Cork Airport Turns 60 (Part 2)
Cork Airport was opened on 16th October 1961. This six-part series by Gabriel Desmond has documented the scene there over nearly sixty years and offers some period photographs and reflections, decade by decade.
Aer Lingus and Cambrian / British Airways provided the bulk of scheduled services at Cork in the seventies. The occasional passenger charter flights included some de Havilland Comets of Dan-Air London who eventually managed to acquire the biggest of any Comet fleet by buying those which were withdrawn by BOAC and BEA, forerunners BA. This Comet 4C was on a charter by Ford Motor Company workers in Cork and Dagenham, Essex in August 1974.

The Kinsale Gas Field, just 50km offshore made Cork a base for helicopter activity from 1970 until 2021. The development phase of the late seventies was the busiest, with Irish Helicopters Limited hiring in helicopters from KLM and the Canadian firm Okanagan, whose Bell 212 is here lifting over their Sikorsky S61N. IHL later acquired similar machines and built an engineering base at Cork. In 2021 helicopter activity continued with the development of the huge Barryroe Gas Field.

By 1976 the sixteen-year-old terminal was handling over 270,000 passengers a year and an extension was needed. The metal framework for that is visible on right. In front is the small staff car park. The airport’s site on a plateau 150m asl near the ocean made it more prone to snow or low cloud than elsewhere locally. This resulted in a significant diversion rate until a Category Two Instrument Landing System was installed in 1986. January 1977 brought a cold spell but flights continued. However, the captain of a British Airways Trident from Heathrow described the taxi conditions as “bloody awful”! Cork then had excellent plane watching facilities from the front and roof balconies features sadly lacking at many airports worldwide today!

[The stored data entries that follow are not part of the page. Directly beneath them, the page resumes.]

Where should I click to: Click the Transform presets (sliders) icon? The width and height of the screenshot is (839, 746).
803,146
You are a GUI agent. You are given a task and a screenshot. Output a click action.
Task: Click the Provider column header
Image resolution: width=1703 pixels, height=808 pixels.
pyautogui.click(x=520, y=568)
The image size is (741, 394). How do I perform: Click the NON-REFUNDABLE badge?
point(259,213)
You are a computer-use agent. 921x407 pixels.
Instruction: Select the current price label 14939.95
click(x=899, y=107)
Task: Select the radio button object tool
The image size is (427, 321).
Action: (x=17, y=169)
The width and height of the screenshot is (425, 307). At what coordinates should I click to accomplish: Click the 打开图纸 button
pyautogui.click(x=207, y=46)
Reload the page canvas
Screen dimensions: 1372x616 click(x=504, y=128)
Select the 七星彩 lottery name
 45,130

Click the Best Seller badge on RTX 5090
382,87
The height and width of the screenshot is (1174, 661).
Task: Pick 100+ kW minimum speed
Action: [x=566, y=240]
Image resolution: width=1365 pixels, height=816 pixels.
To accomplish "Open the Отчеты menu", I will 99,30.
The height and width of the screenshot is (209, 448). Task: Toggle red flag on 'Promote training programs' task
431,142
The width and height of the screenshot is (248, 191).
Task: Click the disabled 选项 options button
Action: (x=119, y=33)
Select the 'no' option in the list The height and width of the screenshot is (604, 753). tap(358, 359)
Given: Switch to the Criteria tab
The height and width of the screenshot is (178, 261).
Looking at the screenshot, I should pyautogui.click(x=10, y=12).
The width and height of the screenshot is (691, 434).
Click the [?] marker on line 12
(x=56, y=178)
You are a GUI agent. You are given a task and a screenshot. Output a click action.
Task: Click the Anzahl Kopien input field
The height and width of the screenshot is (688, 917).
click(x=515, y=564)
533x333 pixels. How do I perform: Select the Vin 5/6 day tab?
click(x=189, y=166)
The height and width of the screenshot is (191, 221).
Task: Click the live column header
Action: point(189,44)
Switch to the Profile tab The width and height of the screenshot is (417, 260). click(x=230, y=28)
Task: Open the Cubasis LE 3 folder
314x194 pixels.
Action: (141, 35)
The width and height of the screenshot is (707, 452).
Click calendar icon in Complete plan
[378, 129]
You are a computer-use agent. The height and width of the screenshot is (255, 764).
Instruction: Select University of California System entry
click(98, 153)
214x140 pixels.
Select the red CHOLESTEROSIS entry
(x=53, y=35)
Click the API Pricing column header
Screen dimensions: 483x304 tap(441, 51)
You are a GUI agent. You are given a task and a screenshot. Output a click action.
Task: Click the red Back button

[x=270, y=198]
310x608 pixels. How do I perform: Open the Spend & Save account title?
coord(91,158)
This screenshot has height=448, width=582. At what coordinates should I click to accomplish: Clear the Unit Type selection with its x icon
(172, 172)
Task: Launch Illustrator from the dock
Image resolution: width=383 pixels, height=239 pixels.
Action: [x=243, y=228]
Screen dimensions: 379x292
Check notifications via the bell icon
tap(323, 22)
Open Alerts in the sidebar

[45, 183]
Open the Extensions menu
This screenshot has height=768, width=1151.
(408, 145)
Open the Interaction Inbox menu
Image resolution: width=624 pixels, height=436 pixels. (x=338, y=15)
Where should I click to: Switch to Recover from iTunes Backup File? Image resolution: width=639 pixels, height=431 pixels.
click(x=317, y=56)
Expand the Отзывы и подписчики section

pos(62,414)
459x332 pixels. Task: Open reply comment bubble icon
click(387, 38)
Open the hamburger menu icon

Some charters of the seventies catered for the export of calves to Italy. A Bristol Britannia of Aer Turas of Dublin and a Vickers Vanguard of Invicta. a British airline, at Cork in 1975. Both of these were freight conversions of former passenger turboprop airliners made prematurely obsolete by jet airliners such as the BAC One-Eleven and Boeing 737 which gave a faster and smoother passenger experience.